Directive: Please write out the stretch of the material from the line containing "Task: Click the" through the line containing "Action: pos(502,95)" as a numbered list, skipping blank lines and leaving the pictures out.

[Word and element pointing entries]
##########

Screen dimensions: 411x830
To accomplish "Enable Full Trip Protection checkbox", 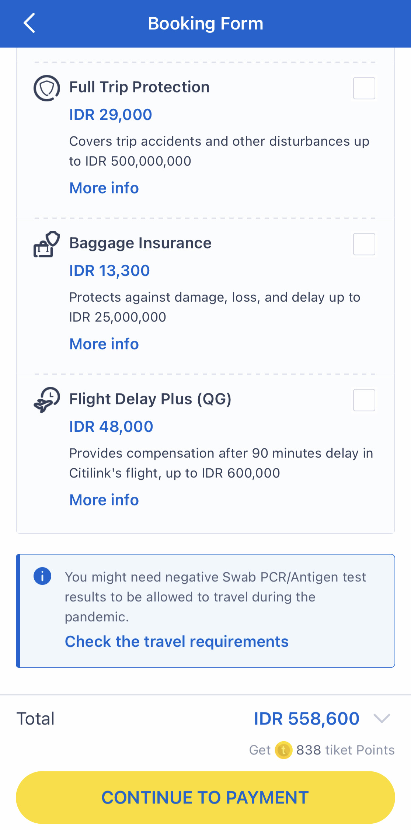I will tap(364, 88).
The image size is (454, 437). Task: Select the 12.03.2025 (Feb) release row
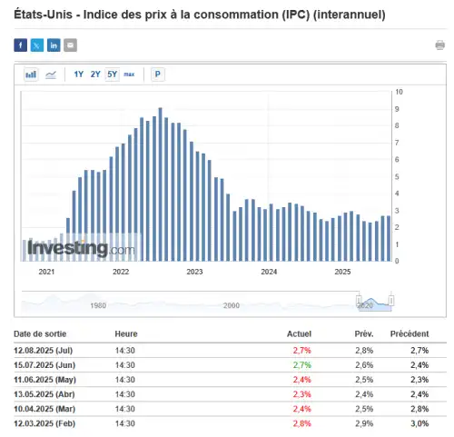click(230, 423)
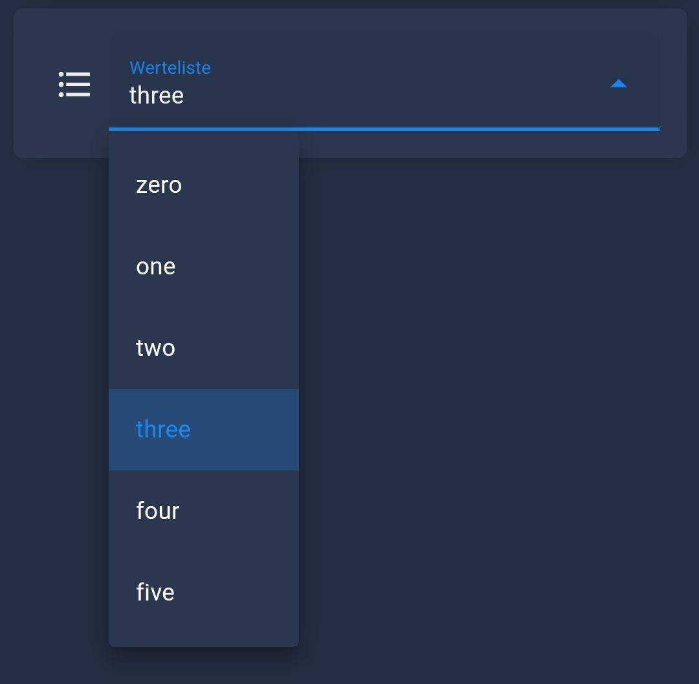Image resolution: width=699 pixels, height=684 pixels.
Task: Select "zero" from the dropdown list
Action: click(x=159, y=185)
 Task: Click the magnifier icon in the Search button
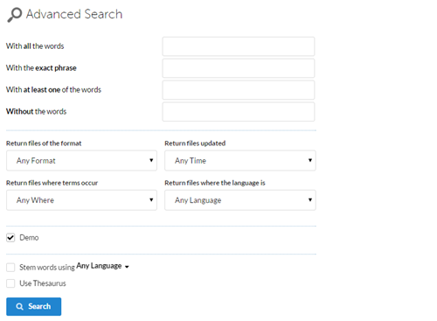[x=19, y=306]
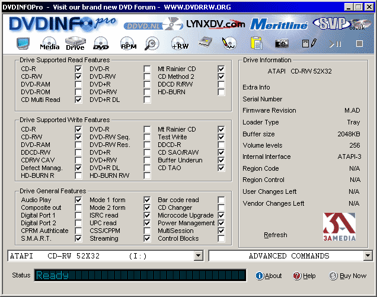Click the Help button
The height and width of the screenshot is (297, 377).
pos(305,276)
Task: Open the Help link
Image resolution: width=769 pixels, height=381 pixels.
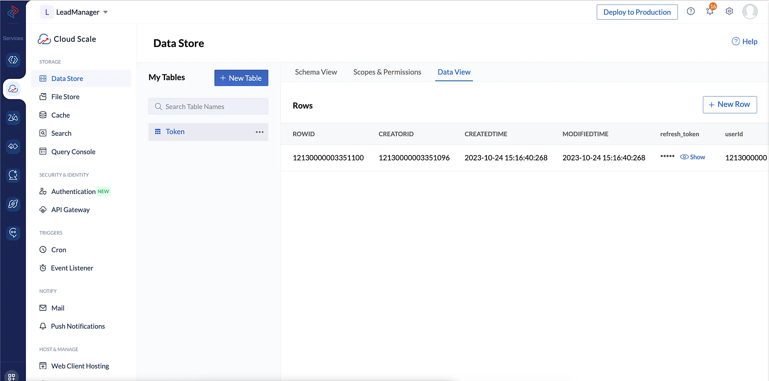Action: point(744,42)
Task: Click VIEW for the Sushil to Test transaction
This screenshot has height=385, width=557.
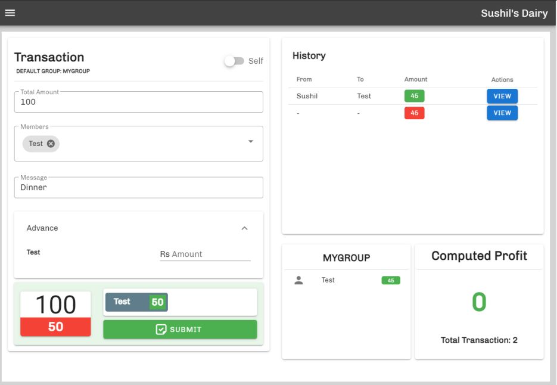Action: pos(502,95)
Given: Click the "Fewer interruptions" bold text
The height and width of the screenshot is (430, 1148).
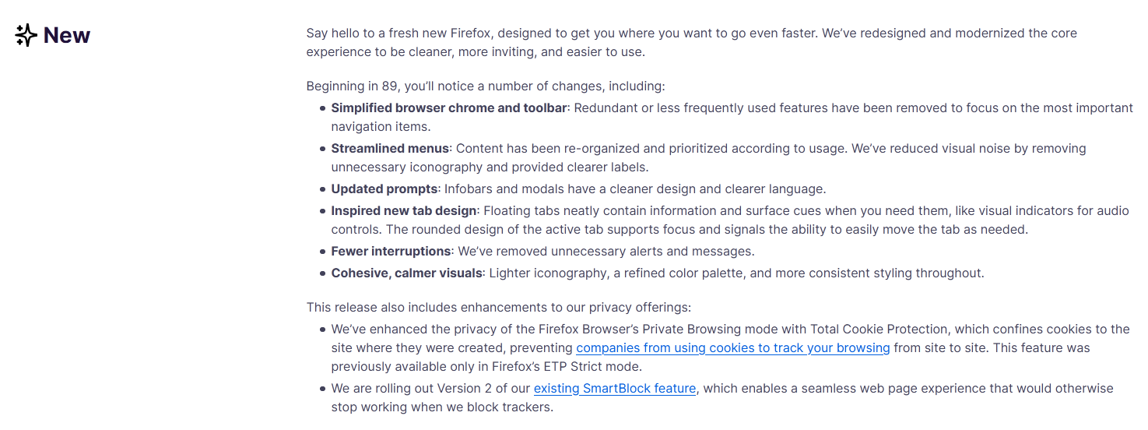Looking at the screenshot, I should tap(391, 251).
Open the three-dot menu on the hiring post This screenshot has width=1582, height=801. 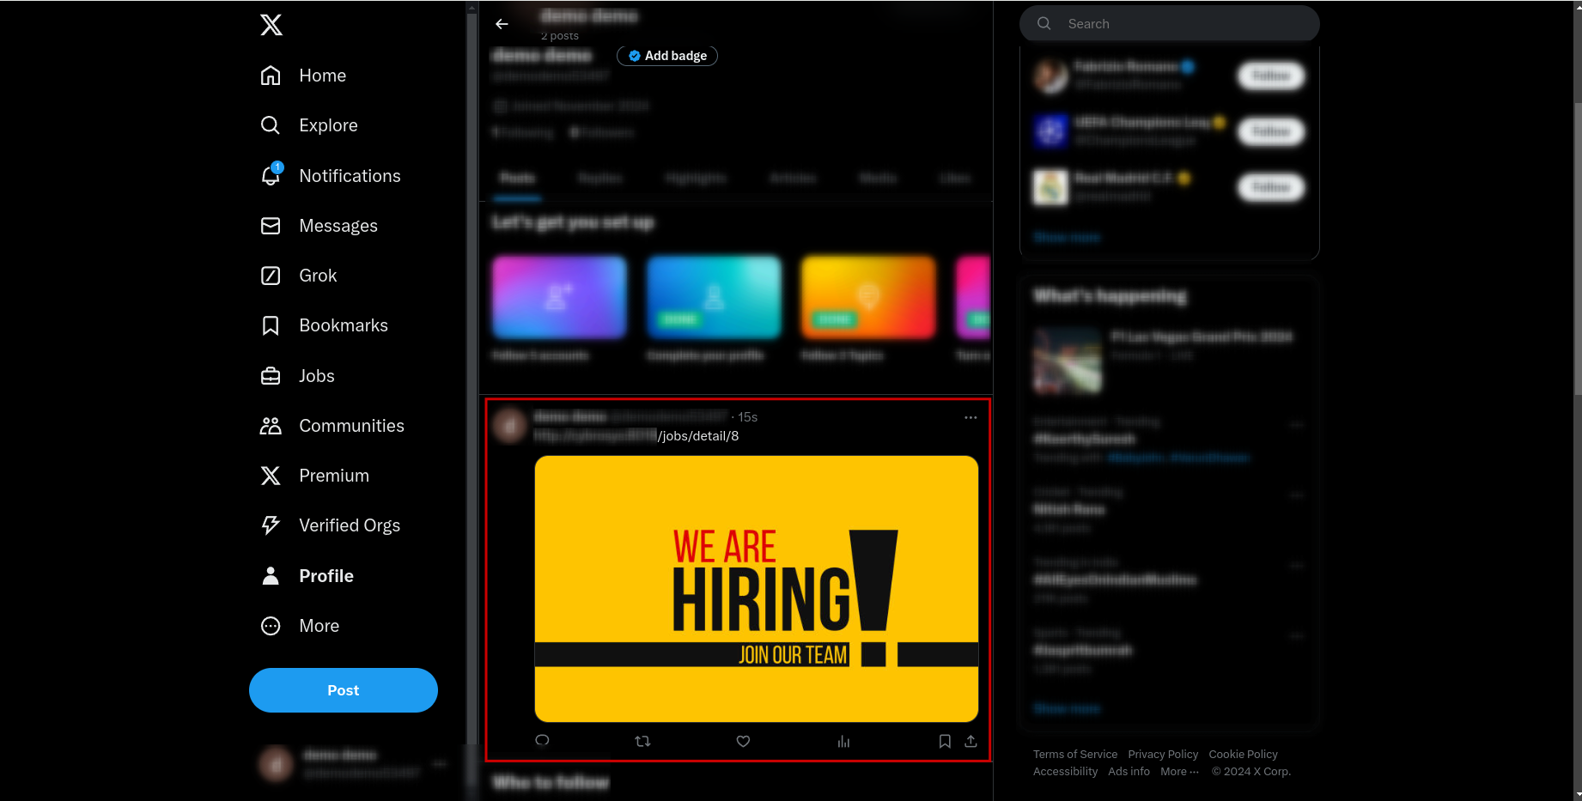pyautogui.click(x=970, y=417)
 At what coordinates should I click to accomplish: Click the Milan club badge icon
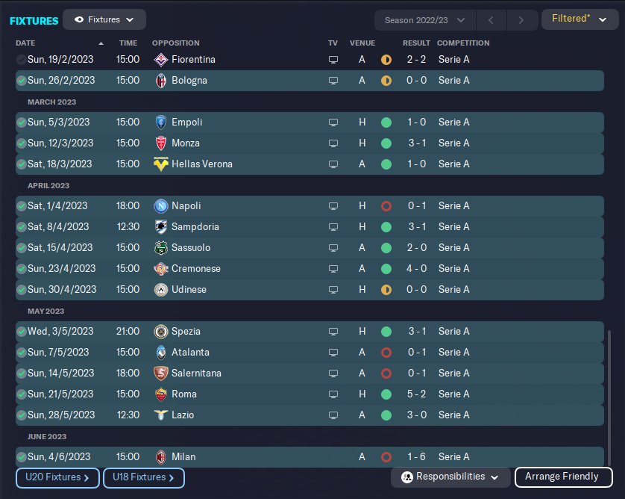(160, 456)
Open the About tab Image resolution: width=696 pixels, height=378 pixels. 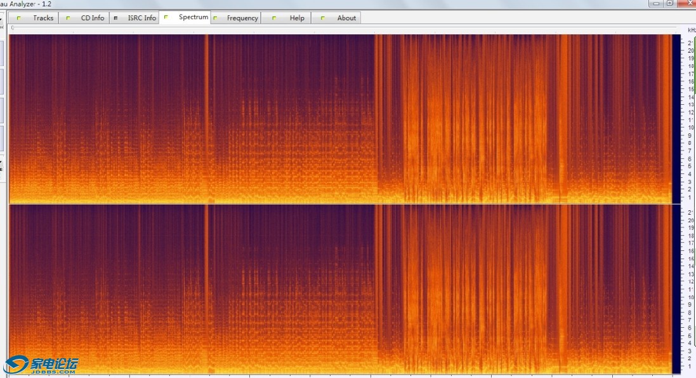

##########

Result below:
1.  Task: Click the magnifier icon in the Search button
2. [x=19, y=306]
3. Click the Help button
4. The height and width of the screenshot is (297, 377).
5. pos(305,276)
6. Task: Open the Help link
7. Image resolution: width=769 pixels, height=381 pixels.
8. Action: point(744,42)
9. Task: Click VIEW for the Sushil to Test transaction
10. This screenshot has height=385, width=557.
11. Action: pos(502,95)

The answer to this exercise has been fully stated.